After His death, as we profess in the Apostle’s
Creed, Our Lord descended into hell (more specifically Sheol or the place of
the dead), into the prison where the people had been enslaved, all of those who
had been born from the time of Adam and Eve all the way up through even Saint
Joseph and Saint John the Baptist. All of those who were awaiting Christ, as
well as all of those who would be condemned, were all there in the one place of
slavery. Our Lord entered into that place and He preached the Gospel to those
who had believed in His coming so that they would be able to make that explicit
act of faith in Himself. Those who had rejected God from the very beginning
rejected Our Lord as well. And on the day of the Resurrection, just as the Red
Sea opened for the chosen people, now the gates of death were opened and the
chosen people were able to come forth into life. Death itself and the prince of
death and all of his minions are the ones who lay crushed (dead on the
seashore, if you will) lining the gates of hell so that life would reign over
death.
Each one of us, as we heard in the New Testament
reading from Saint Paul, have been baptized into Jesus Christ; and being
baptized into Christ, we have been baptized into His death and resurrection. So
we have been re-created. We have also been sacrificed. We have entered into the
place of death and we have come forth into newness of life. We who were slaves
to sin now are able to share in the glory of Christ because death has no more
power over us because the Son of the woman is victorious over Satan and over
death. And so today as we celebrate the single most important event in human
history, the Resurrection of Jesus Christ from the dead, we must understand our
own dignity as members of Christ to be able to see what the Son of God has done
for us in taking on our nature, in allowing Himself to be born in the form of a
slave, in making Himself the servant of all, in going into the very place of
death – He Who is Life entering into the place of death – so that those who had
chosen life over death would be able to live forever with Him.

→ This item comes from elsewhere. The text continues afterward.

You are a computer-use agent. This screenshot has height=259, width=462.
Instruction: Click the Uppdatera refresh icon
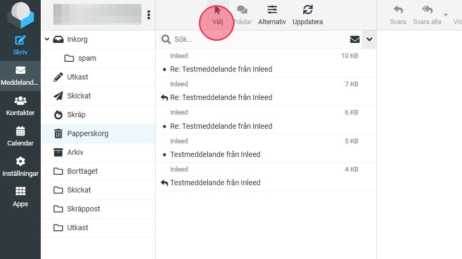[x=307, y=15]
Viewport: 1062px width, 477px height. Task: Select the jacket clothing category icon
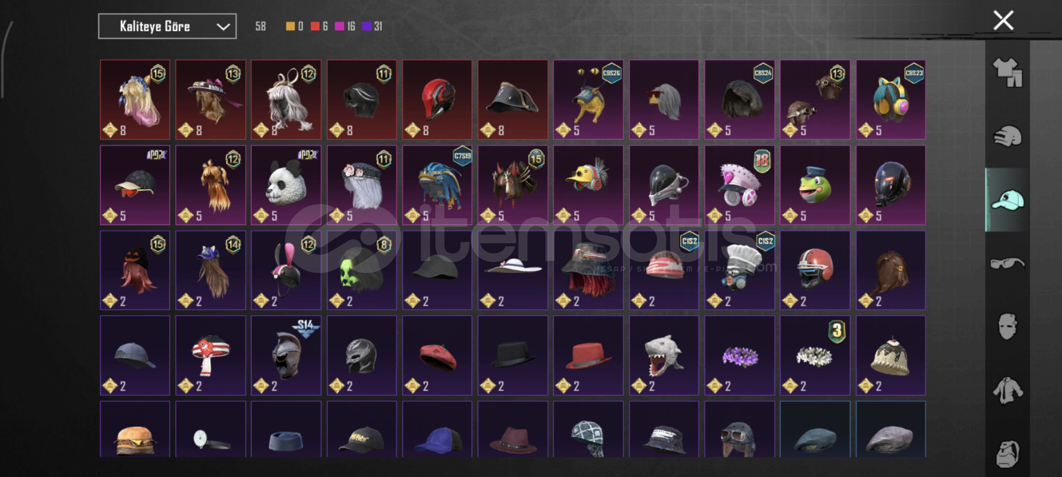pyautogui.click(x=1008, y=390)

That life is already within each one of us as we
share in the very person, the very nature, and the very life of Jesus Himself.
God has called us out of darkness into His own marvelous light, and He wants us
now to walk as children of the light so that we can be truly dead to sin, to
put all of that aside and live as true children, sons and daughters of God
Himself. That is our dignity. That is the glory which is being offered to us.

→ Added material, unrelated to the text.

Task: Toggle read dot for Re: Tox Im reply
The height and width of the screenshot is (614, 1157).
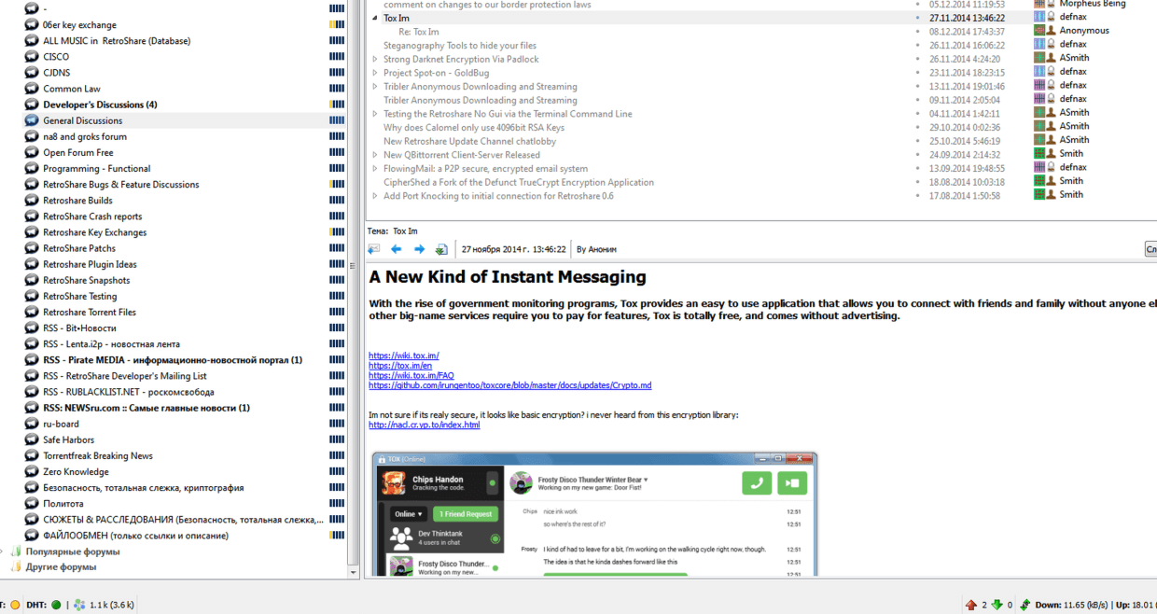Action: click(918, 32)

When we see how these few readings prefigure Our Lord, all of the rest of
Scripture does the same. The Old Testament is all about Christ in one form or
another. The New Testament reflects upon the life of Christ and the life of His
Mystical Body, the Church. So as you read the Scriptures daily, ask yourself,
“What does this mean about Our Lord? What does this mean for me, who is a
member of Jesus Christ?” If God has chosen to work in such an extraordinary way
because He loves us, then we are called also to love God in return in an
extraordinary manner, to learn from the lesson of Our Lord, Who was willing to
embrace death in order to give us life. If we are willing to embrace life, we
can put to death within ourselves those things which are not of God so that we
can live for God alone. Just as those people who were in that place of death
2,000 years ago came out as Jesus shattered the gates of hell and opened the
way to life, so too, we who share already in that mystery spiritually will one
day enter into it physically as well, as each one of us will have to embrace
death just as Jesus did, knowing that it is not the end but rather a transition
from this vale of tears to a place of glory for those who believe. And so it is
not something that we fear, provided that we live the life of Christ, provided
that we embrace life now so that we will be able to enjoy it forever.

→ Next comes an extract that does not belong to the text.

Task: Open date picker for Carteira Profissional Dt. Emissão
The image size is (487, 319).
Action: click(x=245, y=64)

That is the glory we celebrate today. Our Lord – the
Promised Son, the One Who was willing to be sacrificed, the One Who was willing
to go into the place of slavery – has freed you and me, His chosen people, so
that we would be able to share forever in the life and the glory that He has
won for us.
* This text was
transcribed from the audio recording of a homily by Father Robert Altier with minimal editing.